The commitment to balance out carbon emissions by 2050 is forcing the UK into austerity.
The worthy ambition has been undermined by Putin’s war, which has seen the cost of heat, power and fuel rise exponentially, yet the eco zealots continue to demand that gas and oil production is cut, relying on wind and solar that simply cannot provide the capacity.
This drive is full of contradictions.
Drax power station (no connection) burns wood pellets, imported from the USA by diesel powered ships, and emits more carbon per unit than the coal it replaces.
Electric vehicles (EV) cost more to buy than combustion models because batteries are expensive and come mostly from China.

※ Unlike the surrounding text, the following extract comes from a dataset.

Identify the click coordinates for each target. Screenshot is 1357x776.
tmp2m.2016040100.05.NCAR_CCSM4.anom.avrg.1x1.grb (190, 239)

They contain precious, rare earth metals, stripped from the poorest areas on earth in polluting mines.
Ironically, the drop in pump prices makes it more expensive to recharge an EV on a long drive than to fill up (RAC), while the AA found only one in 20 buyers now wants an EV, down from one in four a year ago.
Public chargers are an issue, too.
Only 1,832 exist, while 300,000 are promised.
And the first UK battery plant, Britishvolt, was only saved from bankruptcy last week by an Australian startup.
Wind farms are expensive, intermittent and kill wildlife - especially birds of prey.
East Anglia alone faces 110 miles of despoiling new pylons to bring North Sea wind to the national grid.
On the homes front, heat-exchangers reportedly cost more to install and work less well than was hoped for.
Fossil fuel will, one day, be a thing of the past, but right now the UK needs to increase supply, not reduce it.